*** Welcome to piglix ***

Religious symbolism in U.S. sports team names and mascots


The following is a list of American sports team names and mascots that are based upon or use religious symbolism. Because of the prevalence of Christian groups and institutions throughout the history of the United States, many of these symbols can be assumed to have come from Christian sources. However, teams deriving their image from symbols belonging to other systems of religious and pseudo-religious beliefs have also been included.

Sports clubs and teams select their image or mascot based on any number of factors, including choosing an image based on a desire to pick a symbol that will attempt to convey the assets the clubs and teams aim to display, such as strength, courage, aggression, and endurance. Scholars have drawn connections between desires such as these and the religious totems found in polytheism, where visual representations of animals serve as symbols to express the physical and spiritual qualities of community. Adoration of a mascot by a school or company can be seen as religiously significant. However, economic factors also come into play, as both schools and sports-franchise owners want to make money. Just as an appealing, marketable symbol can generate vast revenue, so can profits suffer if a potentially offensive symbol alienates some potential fans. This consideration as well can explain why sectarian religious symbols rarely appear in sports-team names and mascots.

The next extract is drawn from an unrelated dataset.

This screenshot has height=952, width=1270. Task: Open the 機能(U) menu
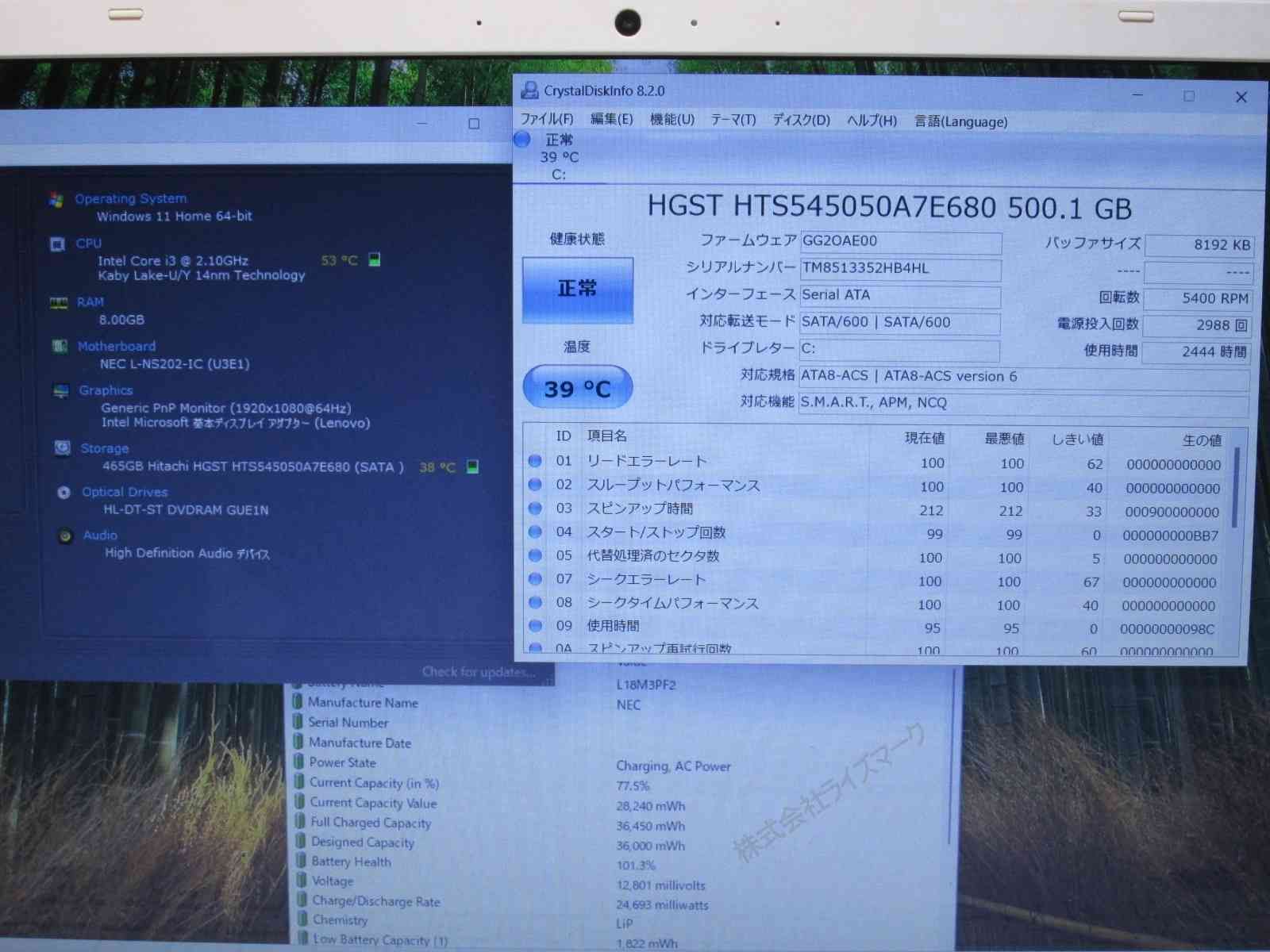672,120
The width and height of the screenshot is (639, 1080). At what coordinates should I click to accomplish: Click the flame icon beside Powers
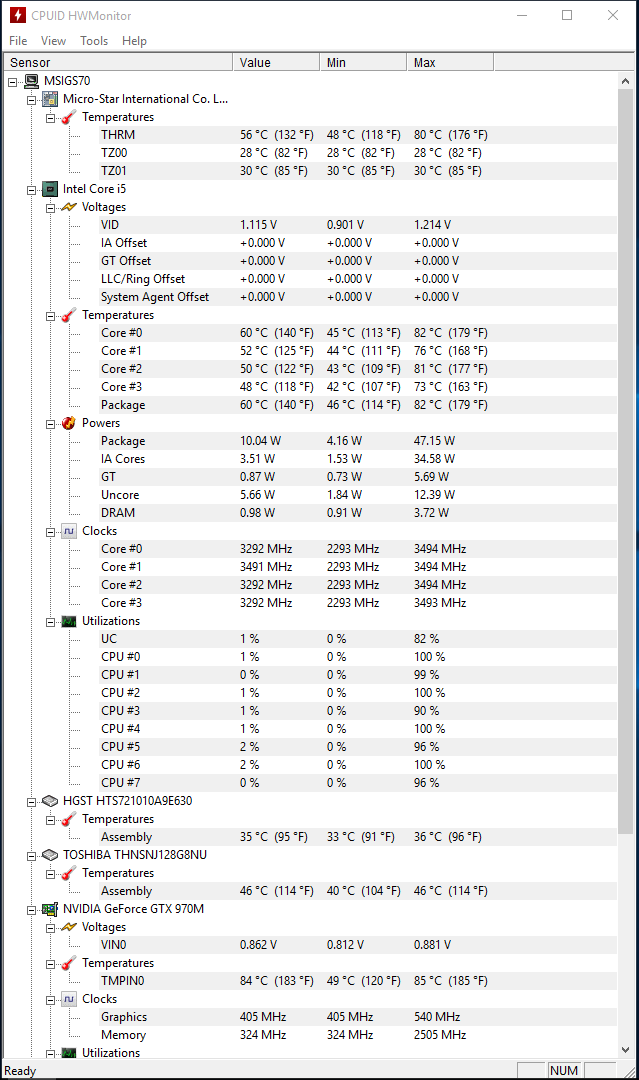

Most of the teams listed here belong to schools and not to professional franchises. The reasons for this are subject to debate. In schools administrators, teachers, and parents act as a community to give students education in local values, and in many places these values come from religious institutions like churches and synagogues. So schools often become de facto representatives of a community's religious ideals as well as visual representatives of that community at a state, national, and international level. These conditions combine to make school sports a place for religious symbols, after they get filtered through the secular values both of the nation at large and of sport itself. This filtering produces mixed-value mascots like "Demon Deacons" of Wake Forest University and the "Hustlin' Quakers" (formerly "Fightin' Quakers", subsequently simply "Quakers") of Earlham College.


...
Wikipedia

...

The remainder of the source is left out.